We are tasked with finding the equation of the plane that consists of all points equidistant from the points $A(4, 0, -2)$ and $B(6, 14, 0)$. To do this, we follow the steps below.

Step 1: Midpoint of $A$ and $B$

The plane equidistant from two points $A$ and $B$ will pass through the midpoint of these points.

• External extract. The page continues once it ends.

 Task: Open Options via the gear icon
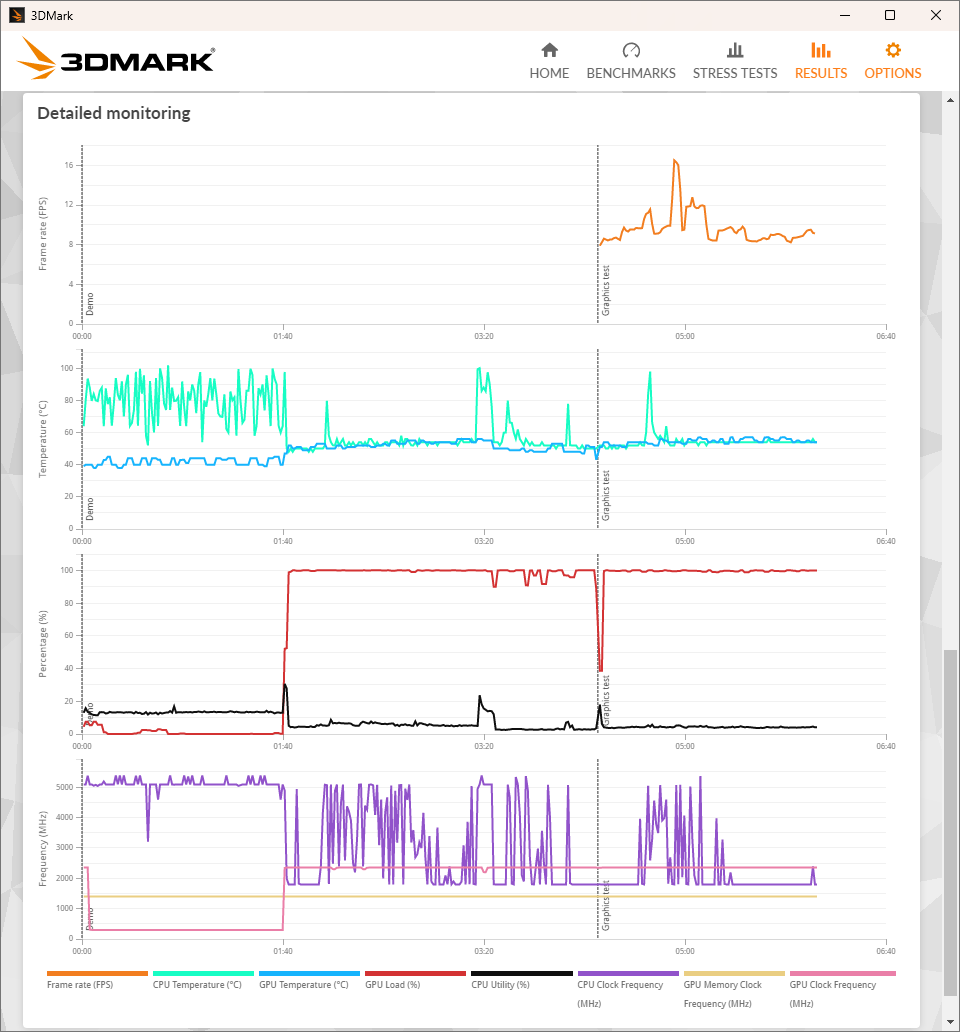click(893, 50)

The formula for the midpoint of two points $(x_1, y_1, z_1)$ and $(x_2, y_2, z_2)$ is:

$M = \left( \frac{x_1 + x_2}{2}, \frac{y_1 + y_2}{2}, \frac{z_1 + z_2}{2} \right)$

Substitute $A(4, 0, -2)$ and $B(6, 14, 0)$:

$M = \left( \frac{4 + 6}{2}, \frac{0 + 14}{2}, \frac{-2 + 0}{2} \right)$

Simplify:

$M = (5, 7, -1)$

The midpoint is $M(5, 7, -1)$.

Step 2: Direction Vector between $A$ and $B$

The direction vector $\vec{AB}$ between the two points is given by:

$\vec{AB} = (x_2 - x_1, y_2 - y_1, z_2 - z_1)$

Substitute $A(4, 0, -2)$ and $B(6, 14, 0)$:

$\vec{AB} = (6 - 4, 14 - 0, 0 - (-2))$

Simplify:

$\vec{AB} = (2, 14, 2)$

Thus, the direction vector $\vec{AB}$ is $(2, 14, 2)$.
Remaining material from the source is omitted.